The operatic rage of Soviet Russia was having its U. S. premiere by the Cleveland Orchestra, Conductor Artur Rodzinski and the troupe of White Russian singers which calls itself the Art of Musical Russia, Inc. Five days later the same performers gave Lady Macbeth in Manhattan. Audiences in both cities were equally impressed with the naivete of Comrade Shostakovich. The 28-year-old composer, who looks like a schoolboy with thatched hair and horn-rimmed glasses, had borrowed his story from Nikolai Leskov, a long-dead author who made his murderess a fiend incarnate.
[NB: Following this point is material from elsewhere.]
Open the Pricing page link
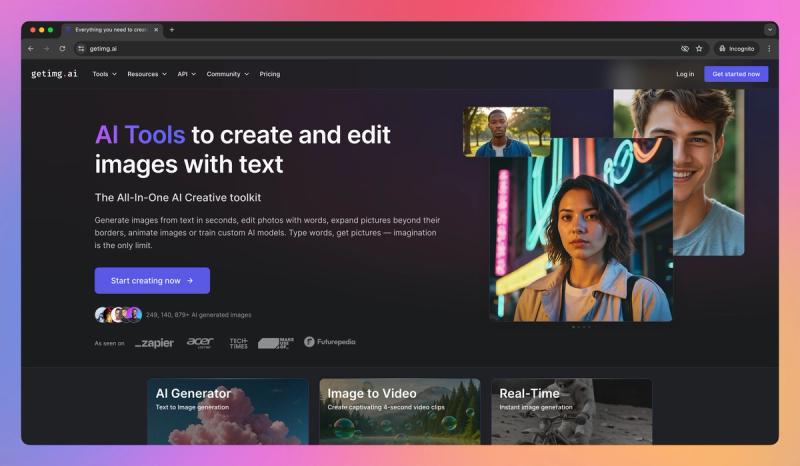This screenshot has height=466, width=800. click(x=269, y=74)
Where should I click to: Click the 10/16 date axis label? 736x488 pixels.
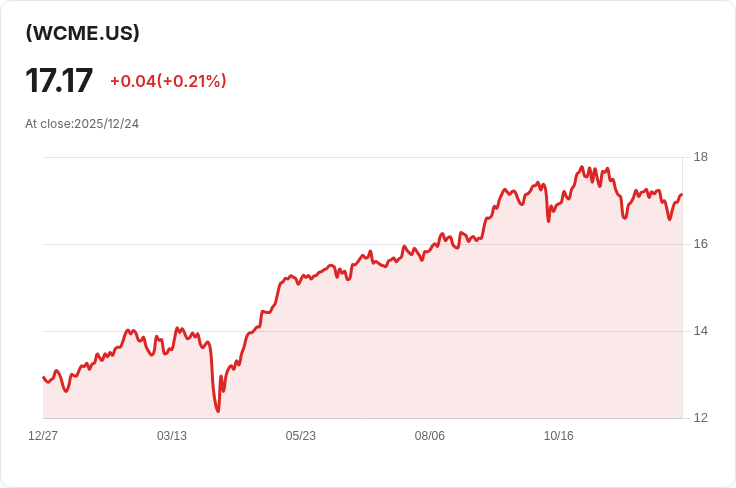click(x=559, y=436)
Shostakovich read of her crimes and promptly forgave her. Poor Katerina Izmailova! He would continue to call her Lady Macbeth but audiences were to understand that she was an innocent victim of her sordid bourgeois surroundings.
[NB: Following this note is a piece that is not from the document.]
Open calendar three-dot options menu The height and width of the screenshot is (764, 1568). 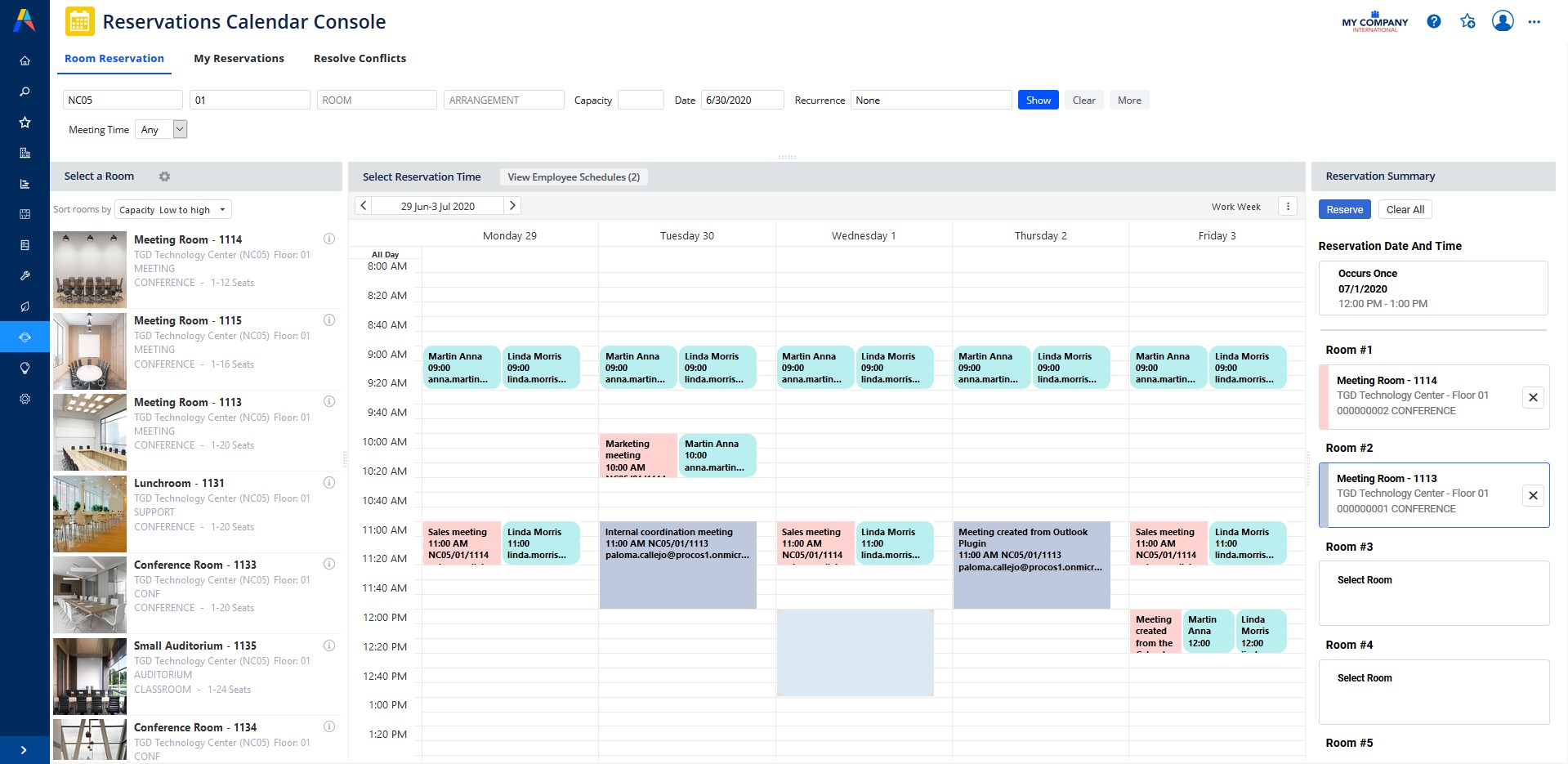point(1288,207)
As seen on the stage last week, the home of Katerina Izmailova is sordid indeed. It resembles a crude two-story dolls' house with one side missing. Upstairs in a dreary bedroom Zinovi, the merchant, sleeps sluggishly with his boots on while downstairs Katerina, his wife, broods on a couch, paces the floor. She cannot sleep. She has never been taught to read. Her lecherous, spying old father-in-law comes in to charge her with being as cold as a cold fish to her spouse. Because of her there is no heir to the Izmailov name. The puling Zinovi is called hurriedly to repair a break in a far-away milldam. Before he leaves Katerina has to bow low before him, swear to be faithful in his absence.
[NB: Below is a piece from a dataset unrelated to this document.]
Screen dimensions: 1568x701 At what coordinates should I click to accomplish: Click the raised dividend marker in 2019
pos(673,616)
A swaggering unprincipled clerk named Sergei starts the trouble. He squeezes the cook playfully, rolls her in a barrel while the peasants laugh uproariously.* Just for fun, Katerina accepts Sergei's challenge to wrestle with him in the courtyard. Because she has been lonely and restrained, she lets him into her bed after a minor struggle. There the father-in-law catches them, flogs the clerk until his bare back bleeds. For that Katerina feeds the old man mushrooms, seasoned with rat poison. His vitals burn and gnaw. A priest is summoned. "I die like a rat," gurgles the father-in-law. "He ate mushrooms at night," mourns Katerina Izmailova. "He dies like a rat?" bumbles the bibulous old priest. "That could not be so. A rat just dies. A man appears before God."